Wednesday, July 20

PS4RS Statement on PMA Document Release

PS4RS Statement on PMA Insurance Documents Release

July 12, 2016 — Today, a Philadelphia judge released settlement records relative to Penn State’s ongoing dispute with PMA Insurance. The insurance carrier had previously declined coverage of $93 million in claims that the University had already dispersed to more than 30 Sandusky accusers.
Files released today provide no additional or definitive information with regard to Joe Paterno’s knowledge of accusations that allegedly date back to the 1970s. In fact, they raise even more questions as to the University’s overall liability, given the fact that most of the claimants were not part of the original Sandusky court proceedings, spoke only through depositions represented by their attorneys, and have not had their accusations corroborated nor substantiated in a court of law.

In fact, the most damaging and consistent information provided by the claimants was the initiation of every one of their relationships to Sandusky through The Second Mile, the non-profit organization he founded and funded. Penn Staters for Responsible Stewardship has continually called for a state inquiry into the activities and liability of the charity that falls under the purview of the Office of the Attorney General, and served as a gateway to every one of Sandusky’s victims.
“Analysis of the information released today further underscores the Penn State Board of Trustees’ inability to act in the best interest of Penn State at every turn,” said Maribeth Roman Schmidt, spokesperson for Penn Staters for Responsible Stewardship, the grassroots watchdog group that has been critical of the trustees’ handling of the Sandusky case since 2011. “It is our opinion that the legal subcommittee is criminally negligent for paying out claims without first having the approval of the insurance company, and with seemingly haphazard inconsistency,” she said.
“Furthermore, today’s documents provide stunning insight into the University’s true opinion of the Freeh Report, for which it paid more than $8 million,” continued Schmidt.
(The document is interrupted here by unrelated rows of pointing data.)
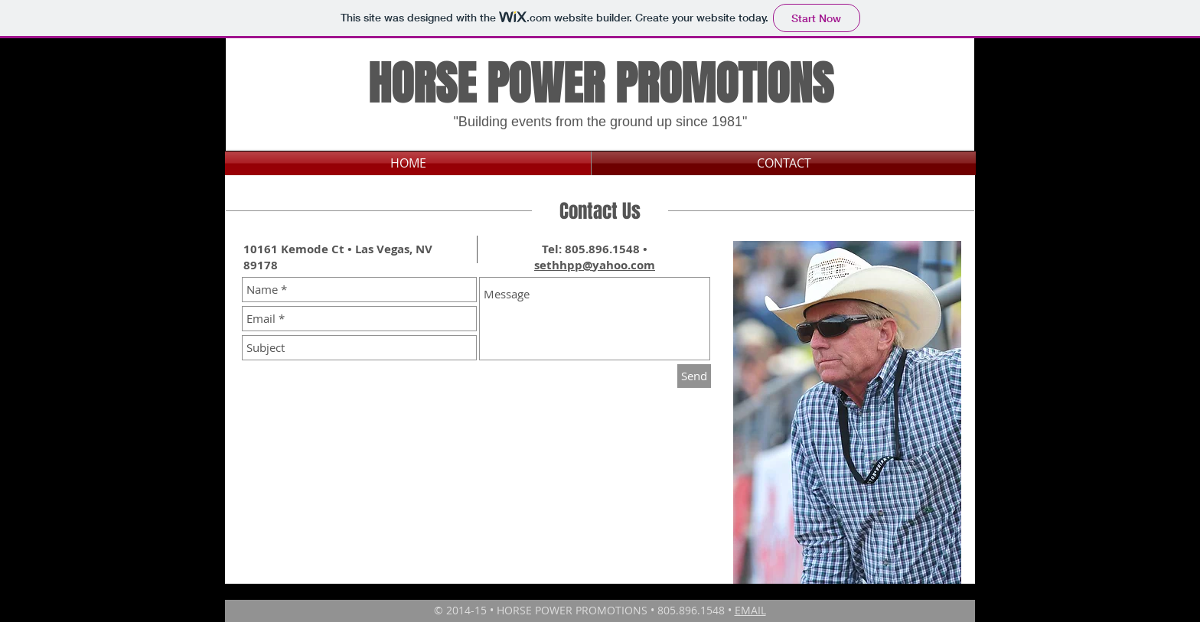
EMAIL (750, 610)
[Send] (694, 376)
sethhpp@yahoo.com (594, 265)
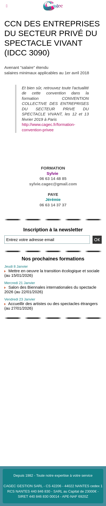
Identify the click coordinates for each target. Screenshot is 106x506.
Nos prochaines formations (53, 258)
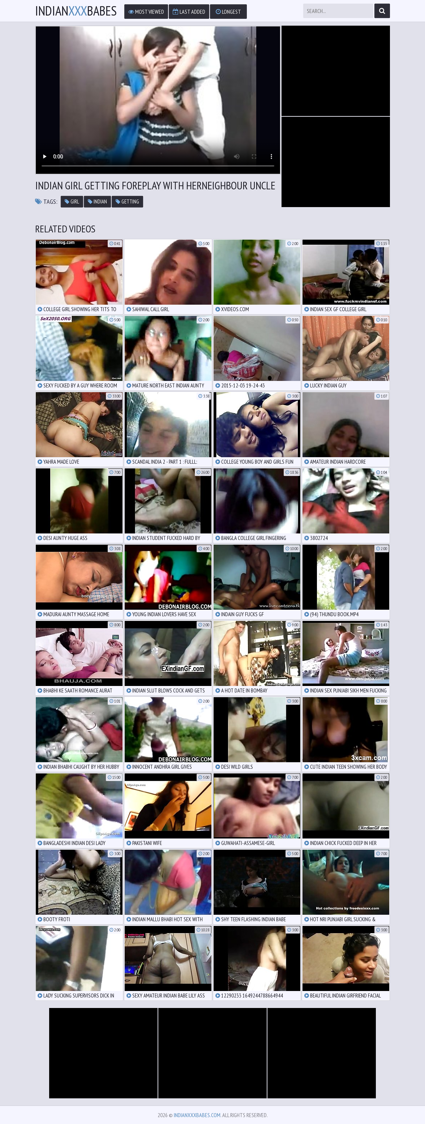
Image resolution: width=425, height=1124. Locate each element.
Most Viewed (146, 11)
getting (127, 201)
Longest (228, 11)
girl (72, 201)
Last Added (189, 11)
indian (97, 201)
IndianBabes (76, 11)
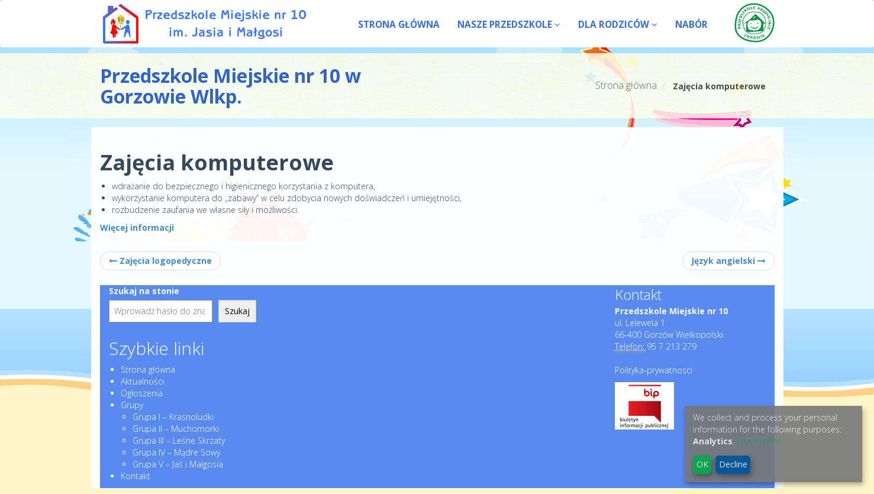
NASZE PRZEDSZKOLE (508, 24)
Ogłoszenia (142, 393)
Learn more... (761, 441)
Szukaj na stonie (144, 290)
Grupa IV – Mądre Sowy (176, 452)
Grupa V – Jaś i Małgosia (178, 464)
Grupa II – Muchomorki (176, 428)
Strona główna (626, 85)
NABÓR (691, 24)
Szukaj (237, 311)
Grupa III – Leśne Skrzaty (179, 440)
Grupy (132, 405)
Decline (733, 464)
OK (702, 464)
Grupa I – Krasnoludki (173, 416)
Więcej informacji (137, 227)
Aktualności (142, 381)
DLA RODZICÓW (617, 24)
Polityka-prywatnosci (653, 370)
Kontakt (135, 476)
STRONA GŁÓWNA (399, 24)
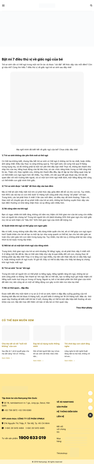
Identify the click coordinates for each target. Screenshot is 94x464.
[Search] (91, 5)
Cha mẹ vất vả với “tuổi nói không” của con (14, 344)
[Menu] (3, 5)
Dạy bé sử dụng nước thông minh (46, 344)
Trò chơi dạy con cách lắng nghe (77, 344)
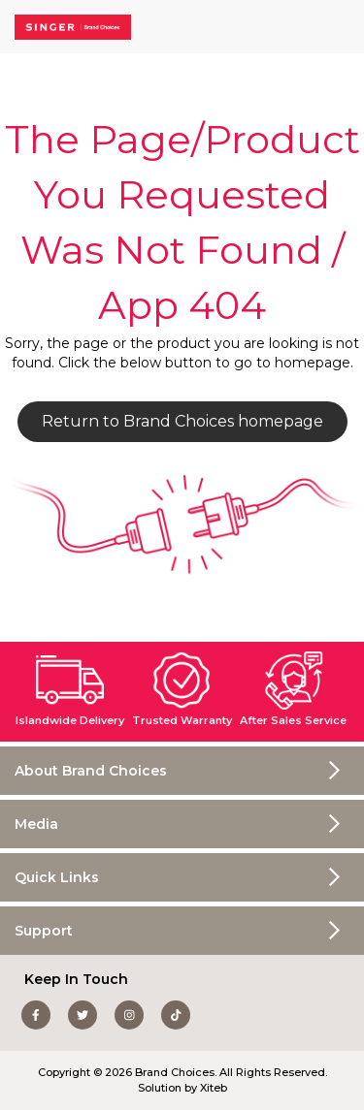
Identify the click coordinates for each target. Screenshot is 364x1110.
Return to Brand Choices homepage (182, 421)
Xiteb (213, 1087)
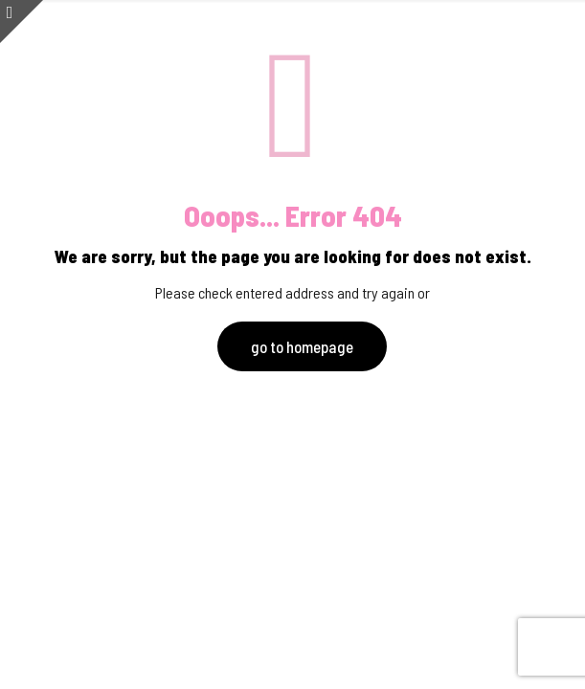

In its bid to hold PMA Insurance responsible for paying $93 million in claims, Penn State attorneys actually argued AGAINST the validity of the report, even scolding PMA for having a “myopic preoccupation with the Freeh Report.”
“This is the very document the University not only readily accepted without argument or challenge in 2012, but actually relied upon to pay the NCAA $60 million in fines. It is astounding that Penn State is blatantly trying to play both sides,” said Schmidt. “Why would the University accept the Freeh Report for the purposes of the NCAA Consent Decree, yet rebuke it when it comes to settlement claims?”
A final outcome of today’s document release exposes criticism regarding the lack of vetting of the claimants and the amounts of the settlements. An expert who reviewed the settlements characterized the payments as high to “extremely high.”
“This is a clear fiduciary breach on behalf of the Penn State Board of Trustees, and specifically the Legal Subcommittee who negotiated these settlements. We ask that any and all trustees who were privy to this process be summarily dismissed from their roles on the Penn State board.”
Penn Staters for Responsible Stewardship (PS4RS), with more than 40,000 members, was formed to promote positive change within the University Board of Trustees, demanding transparent, trustworthy leadership. For further information on PS4RS, please visit, email, or go to Follow PS4RS on Twitter at@PS4RS.

1 comment:

  1. I certainly agree. The accuser's lawyers are laughing all the way to the bank that they got anything for the numerous claims that were beyond the statute of limitations. No insurance company is going to pay claims when the claimants no longer have the legal right to sue.

    Penn State even offered a settlement to the 1988 accuser who made his claim of abuse from jail, and has a long criminal record including a murder charge he pleaded down to manslaughter. He told CNN he was beyond the statute of limitations for his Sandusky abuse claim too.